Sclerostin, Osteocytes, and Wnt Signaling in Pediatric Renal Osteodystrophy

Abstract

The pathophysiology of chronic kidney disease-mineral and bone disorder (CKD-MBD) is not well understood. Specific factors secreted by osteocytes are elevated in the serum of adults and pediatric patients with CKD-MBD, including FGF-23 and sclerostin, a known inhibitor of the Wnt signaling pathway. The molecular mechanisms that promote bone disease during the progression of CKD are incompletely understood. In this study, we performed a cross-sectional analysis of 87 pediatric patients with pre-dialysis CKD and post-dialysis (CKD 5D). We assessed the associations between serum and bone sclerostin levels and biomarkers of bone turnover and bone histomorphometry. We report that serum sclerostin levels were elevated in both early and late CKD. Higher circulating and bone sclerostin levels were associated with histomorphometric parameters of bone turnover and mineralization. Immunofluorescence analyses of bone biopsies evaluated osteocyte staining of antibodies towards the canonical Wnt target, β-catenin, in the phosphorylated (inhibited) or unphosphorylated (active) forms. Bone sclerostin was found to be colocalized with phosphorylated β-catenin, which suggests that Wnt signaling was inhibited. In patients with low serum sclerostin levels, increased unphosphorylated "active" β-catenin staining was observed in osteocytes. These data provide new mechanistic insight into the pathogenesis of CKD-MBD and suggest that sclerostin may offer a potential biomarker or therapeutic target in pediatric renal osteodystrophy.
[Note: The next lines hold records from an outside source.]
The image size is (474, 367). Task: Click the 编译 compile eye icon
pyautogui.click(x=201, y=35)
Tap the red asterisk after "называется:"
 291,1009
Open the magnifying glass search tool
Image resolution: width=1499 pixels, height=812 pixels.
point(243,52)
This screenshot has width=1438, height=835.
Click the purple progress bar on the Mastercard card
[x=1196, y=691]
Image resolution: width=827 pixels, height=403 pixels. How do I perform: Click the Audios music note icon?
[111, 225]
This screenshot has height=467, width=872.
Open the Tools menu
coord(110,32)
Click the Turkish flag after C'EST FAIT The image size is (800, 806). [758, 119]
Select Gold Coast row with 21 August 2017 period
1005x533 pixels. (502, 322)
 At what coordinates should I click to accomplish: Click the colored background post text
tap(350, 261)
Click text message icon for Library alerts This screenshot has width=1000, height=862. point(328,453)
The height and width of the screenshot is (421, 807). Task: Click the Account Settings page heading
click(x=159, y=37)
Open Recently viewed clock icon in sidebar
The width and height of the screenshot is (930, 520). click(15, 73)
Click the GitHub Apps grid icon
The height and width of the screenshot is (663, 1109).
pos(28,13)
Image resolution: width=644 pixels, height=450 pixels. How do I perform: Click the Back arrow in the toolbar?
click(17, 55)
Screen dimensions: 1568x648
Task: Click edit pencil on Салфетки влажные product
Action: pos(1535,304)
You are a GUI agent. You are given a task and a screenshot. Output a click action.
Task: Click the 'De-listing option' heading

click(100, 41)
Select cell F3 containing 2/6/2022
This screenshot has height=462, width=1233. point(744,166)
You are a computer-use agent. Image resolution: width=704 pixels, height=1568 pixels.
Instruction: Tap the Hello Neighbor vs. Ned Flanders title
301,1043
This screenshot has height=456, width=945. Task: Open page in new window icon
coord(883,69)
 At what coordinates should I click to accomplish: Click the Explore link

Keywords: CKD-MBD; Wnt signaling; bone biopsy; children; immunofluorescence; immunohistochemistry; sclerostin.

Figure 1

Distribution of Pediatric Renal Osteodystrophy Lesions in Pre-Dialysis CKD and CKD 5D Patients. Normal bone (Normal), M osteomalacia (OM), Mild bone lesion of secondary hyperparathyroidism (Mild), Mixed Uremic Osteodystrophy (MUO), osteitis fibrosa (OF), Adynamic Bone (ADB) and Osteomalacia (OM).

Figure 2

Representative Images of Sclerostin Immunofluorescence Analyses in CKD Bone. (A–C) Staining with an anti-sclerostin antibody (red) was assessed in both early-stage CKD (n = 6) and in dialysis CKD 5D patients (n = 6). As illustrated in the microscopy workflow diagram, patients were further designated into two groups with either high serum sclerostin (58–125 pmol/L) or low levels similar to healthy controls (18.6–36.0 pmol/L). DAPI was used as a nuclear marker (blue). (D,E) Bone stained from patients with high serum sclerostin. (F) Quantification of sclerostin-positive osteocytes normalized by total number of cells using bone unit area to normalize (n > 230 cells per condition). Dark grey bars indicate high serum sclerostin while light grey bars indicate low serum sclerostin. Trabecular (TB) and bone marrow (BM) are indicated. Arrows denote corresponding cells in red and blue channels.

Figure 3

Phosphorylated-β-Catenin and Sclerostin Immunofluorescence Analyses in CKD Bone. (A–D) Bone stained with anti-sclerostin antibody (red), phosphorylated (phos) β-catenin (green), and DAPI (blue). Arrows denote corresponding cells with colocalized sclerostin and phos-β-catenin. Bottom panel indicates insets from dotted white boxes. (E) Model of the monoclonal antibody used here to recognize the phosphorylated (Ser33/37/Thr41) “inhibited” β-catenin peptide, which denotes an inhibition of the canonical Wnt pathway. (F) Quantification of immunofluorescence by the % of osteocytes positive for both phos-β-catenin and sclerostin relative to the total number of cells using bone unit area to normalize (n > 230 cells per condition). Biopsies were stained and processed side-by-side. Trabecular (TB) bone and bone marrow (BM) are indicated.

Figure 4

Active β-catenin Immunofluorescence Analyses in CKD bone. (A–D) Bone stained with active β-catenin (green) and DAPI (blue). Arrows denote corresponding cells with colocalized sclerostin and phos-β-catenin. (E) Model of the monoclonal antibody used to recognize the non-phosphorylated, stabilized β-catenin that is not tri-phosphorylated and functionally active in the canonical Wnt signaling pathway. (F) Quantification of immunofluorescence by the % of osteocytes positive for active β-catenin relative to the total number of cells using bone unit area to normalize (n > 230 cells per condition). Trabecular (TB) bone and bone marrow (BM) are indicated.